1 — Why does toast takes so long to brown?
Why does toast brown in the last ~20 seconds? Because the water in the bread has to boil off before the maillard reaction can begin.
2 — Why is “clockwise” clockwise?
Because we have a northern hemisphere bias. The sun is always to the south of people north of the equator, so sundial and other timekeeping shadows travel from west to east as the sun travels from east to west (perceptually). We’ve baked this bias into our analog clocks, and from them into language.
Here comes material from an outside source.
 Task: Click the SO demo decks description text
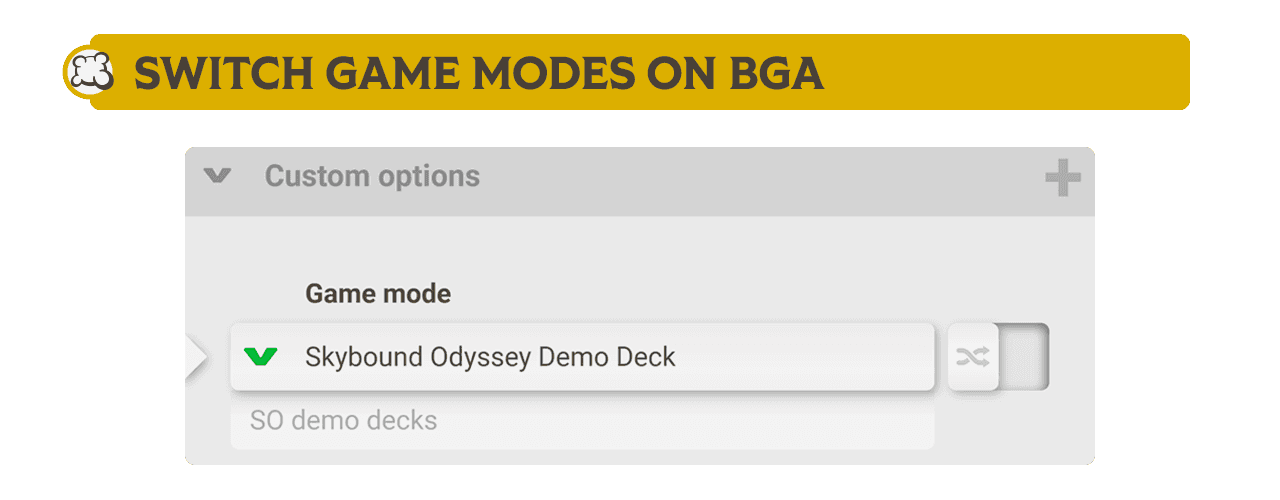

3 — Why do we have REM sleep?
This one is more speculative currently, but I like it. Neuroscientist David Eagleman has posed a “defensive activation” hypothesis to explain REM sleep. The logic is that the visual cortex is the brain’s most plastic — i.e., repurposeable — area. When people are visually impaired, it quickly reshapes to compensate with echolocation, superior hearing and tactile senses, and other compensatory activities. Eagleman believes REM sleep is this area’s defense mechanism, preventing other areas from imposing themselves during sleep in a visually capable person. He also claims to have found a correlation with overall brain plasticity across species and their amount of REM sleep. It’s an interesting hypothesis, and he seems to have the receipts.